A young father who was terribly disfigured in an electrical accident showed off his new look on Monday alongside the doctors who performed the United States first full face transplant.
26-year-old Dallas Wiens was visibly moved as he described how his young daughter called him "handsome" and how the first whiff of hospital food was so tantalizing and how there no words to thank the anonymous donor and his family.
"I can never express what has been done, what I have been given," said Wiens at a press conference with doctors who performed the operation in Brigham and Women's hospital in the north-eastern city of Boston.
The worlds first full face transplant was unveiled last year by doctors in Spain, a European feat that followed the first partial face transplant in 2005, performed on a French woman who had been mauled by a dog.
Wiens, who lives in Texas, burned his face off in November 2008 after the left side of his head touched an electrical wire while he was working up high in a cherry picker.
The high voltage electrical wire destroyed his nose and lips and also blinded him. He lost his left eye in the accident and has no light perception remaining in his right eye.
The hospital said Wiens was not likely to resemble the donor.
"The underlying facial bones and muscle of the recipient will change the shape of the facial tissue graft from the donor and will largely determine its shape and final appearance," it said in the a statement.
At the press conference, Wiens wore black sunglasses and a dark goatee beard and appeared swollen on one side of his face.
"To me it feels natural. It feels as if it has become my own."

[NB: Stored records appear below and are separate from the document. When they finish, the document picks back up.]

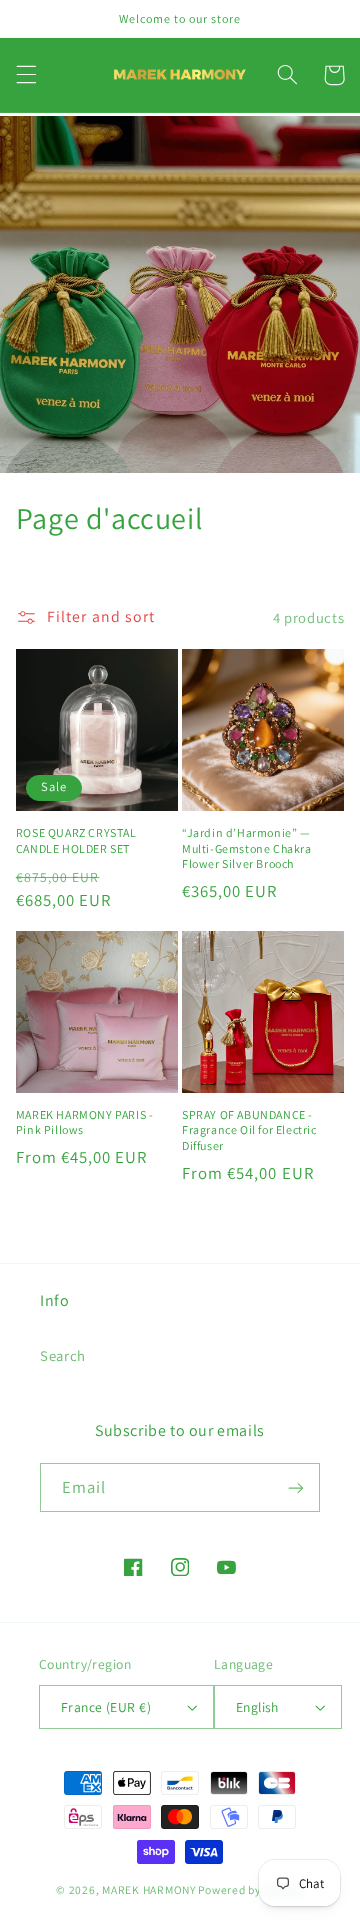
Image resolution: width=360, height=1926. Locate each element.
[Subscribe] (296, 1487)
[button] (26, 75)
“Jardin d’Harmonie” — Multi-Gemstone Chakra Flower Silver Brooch (247, 848)
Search (63, 1355)
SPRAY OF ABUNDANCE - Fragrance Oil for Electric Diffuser (249, 1130)
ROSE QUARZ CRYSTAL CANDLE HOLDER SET (76, 840)
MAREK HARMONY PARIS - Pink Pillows (85, 1122)
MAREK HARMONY (149, 1889)
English (257, 1707)
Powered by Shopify (250, 1889)
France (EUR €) (106, 1707)
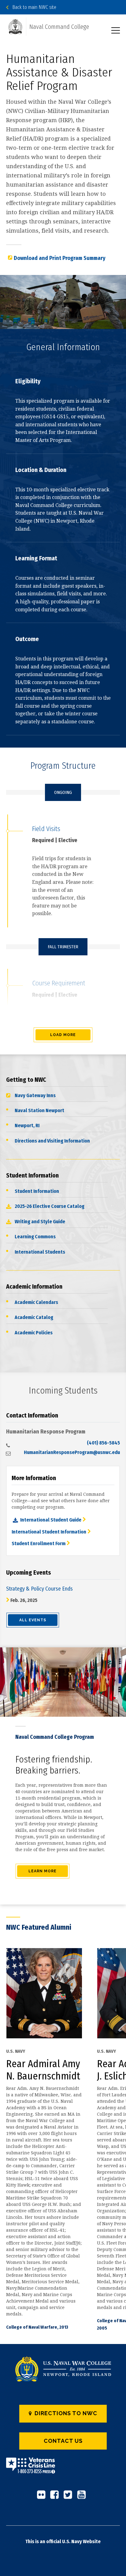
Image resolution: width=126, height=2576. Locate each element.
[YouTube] (83, 2497)
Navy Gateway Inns (35, 1095)
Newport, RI (27, 1125)
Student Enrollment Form (38, 1543)
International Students (40, 1252)
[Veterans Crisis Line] (30, 2470)
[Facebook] (56, 2497)
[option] (51, 2139)
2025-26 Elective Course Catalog (49, 1206)
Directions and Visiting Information (52, 1141)
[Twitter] (70, 2497)
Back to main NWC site (32, 7)
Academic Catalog (34, 1317)
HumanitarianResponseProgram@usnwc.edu (72, 1452)
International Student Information (49, 1532)
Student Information (37, 1191)
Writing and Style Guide (40, 1221)
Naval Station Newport (39, 1110)
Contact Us (63, 2441)
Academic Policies (34, 1333)
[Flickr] (43, 2497)
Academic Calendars (36, 1302)
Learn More (42, 1871)
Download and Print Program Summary (60, 258)
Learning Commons (35, 1237)
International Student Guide (50, 1520)
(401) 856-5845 (103, 1443)
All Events (32, 1620)
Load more (63, 1035)
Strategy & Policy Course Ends (39, 1588)
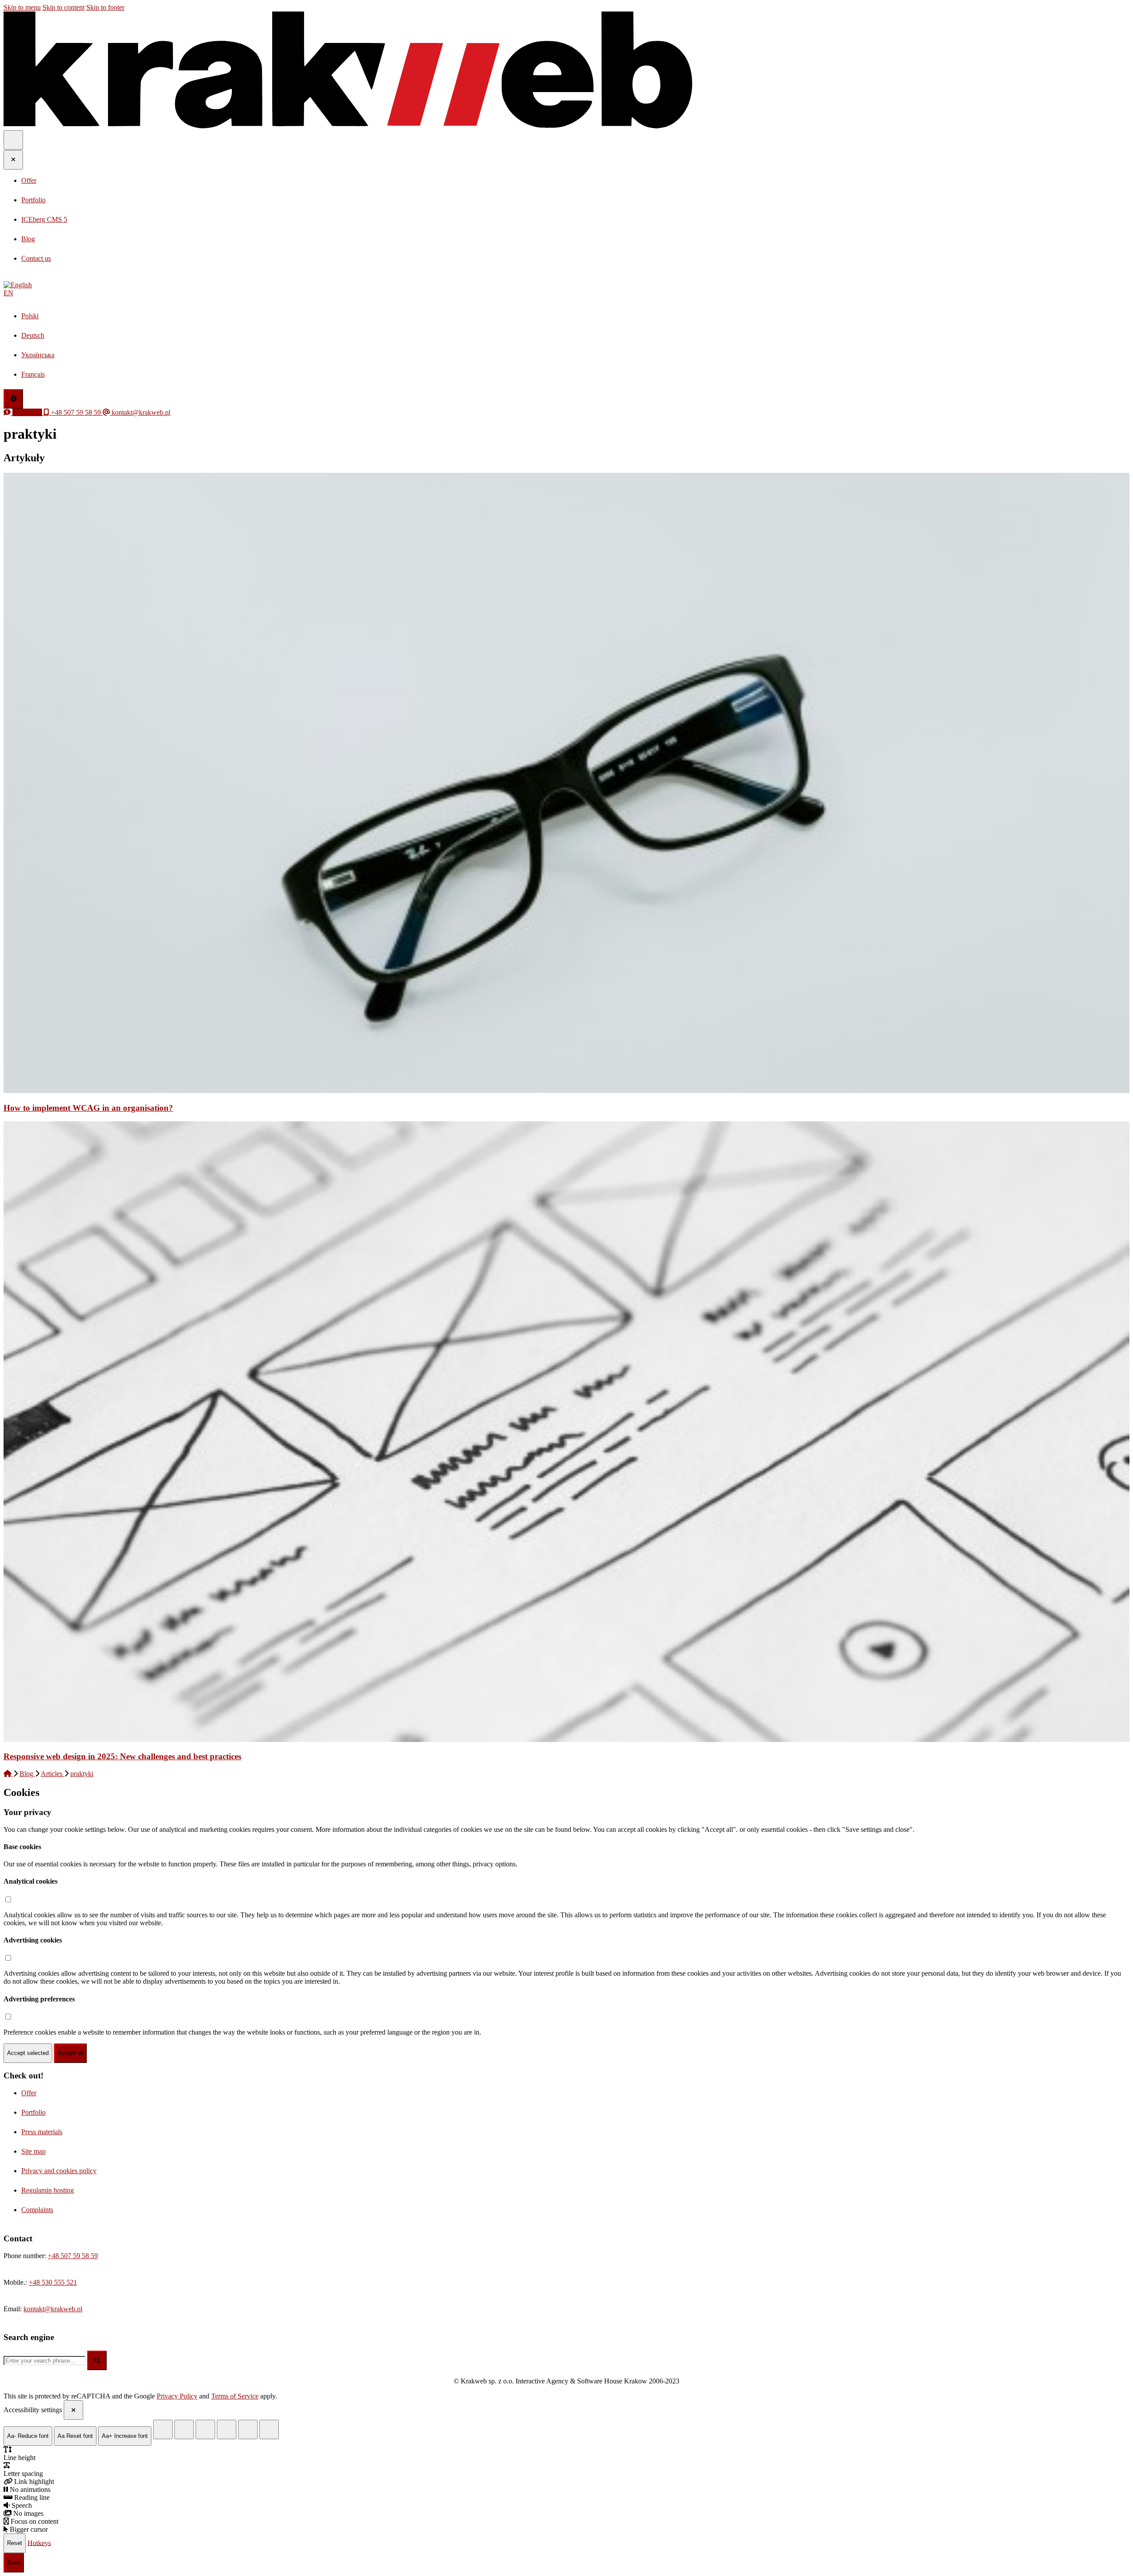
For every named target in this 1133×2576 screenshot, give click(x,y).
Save (13, 2562)
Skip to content (63, 7)
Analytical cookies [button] (31, 1881)
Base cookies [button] (22, 1846)
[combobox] (44, 2360)
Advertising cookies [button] (33, 1940)
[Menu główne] (13, 140)
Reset (14, 2543)
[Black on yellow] (248, 2429)
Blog (27, 1773)
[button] (566, 289)
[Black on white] (226, 2429)
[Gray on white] (205, 2429)
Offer (28, 2093)
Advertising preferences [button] (39, 1999)
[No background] (269, 2429)
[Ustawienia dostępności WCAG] (13, 399)
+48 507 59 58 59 (73, 2255)
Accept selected (28, 2053)
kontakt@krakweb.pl (52, 2309)
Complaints (37, 2209)
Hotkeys (39, 2542)
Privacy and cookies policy (58, 2170)
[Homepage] (8, 1773)
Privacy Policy (177, 2396)
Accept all (70, 2053)
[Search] (97, 2360)
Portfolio (33, 2112)
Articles (52, 1773)
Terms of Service (234, 2396)
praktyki (81, 1773)
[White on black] (184, 2429)
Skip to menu (22, 7)
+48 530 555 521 (53, 2282)
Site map (33, 2151)
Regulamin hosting (47, 2190)
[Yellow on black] (163, 2429)
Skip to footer (105, 7)
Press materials (41, 2132)
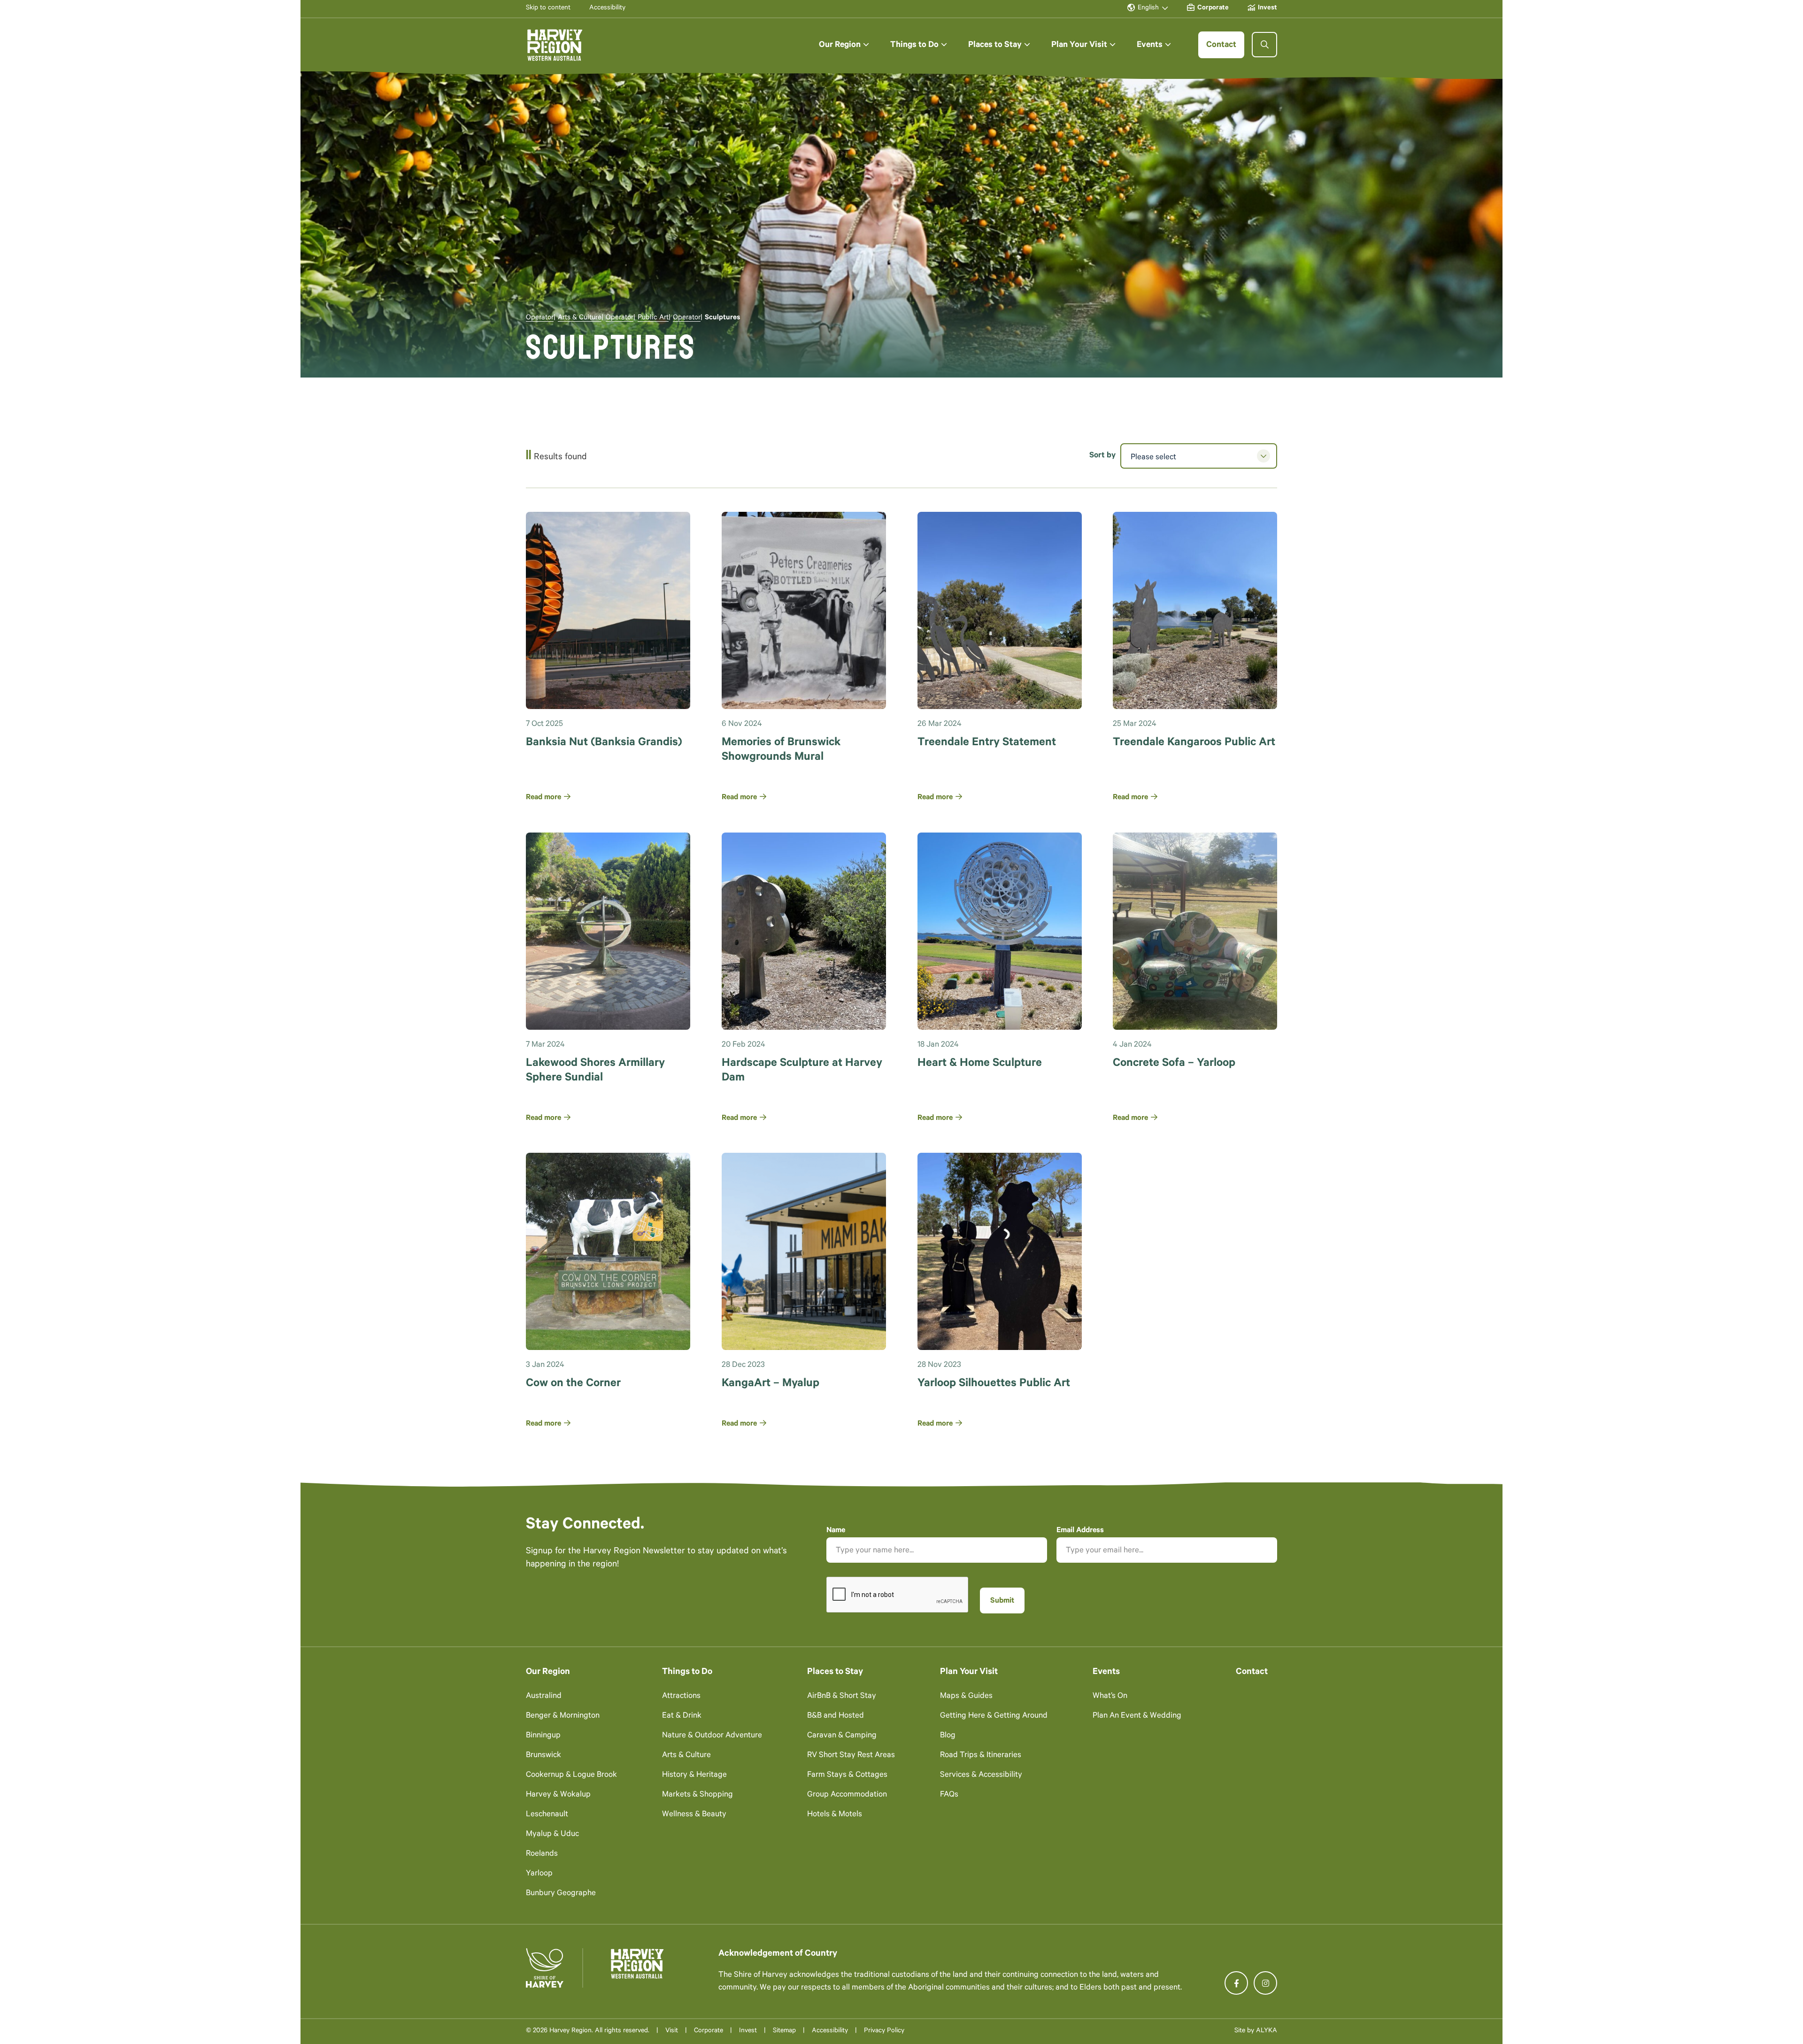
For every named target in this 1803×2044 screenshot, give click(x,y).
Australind (544, 1696)
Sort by (1102, 456)
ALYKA (1266, 2031)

Plastic surgeon Bohdan Pomahac led the team of physicians, nurses and anesthesiologists who worked for more than 15 hours to replace Wiens's nose, lips, facial skin, nerves and muscles.
"He was quite literally a man without a face," said Pomahac.
The operation was done in March by a 30-strong team at Brigham and Woman's hospital, which hailed the first full face transplant performed in the United States as a sign of medical progress.
"Of the surgeons, Jeffrey Janis of Parkland Hospital said, "In plastic surgery this represents, at least in my mind, a new frontier of reconstructive surgery, of what is possible now."
"This really opens up an immense amount of doors, and represents a lot of hope where maybe before there was none."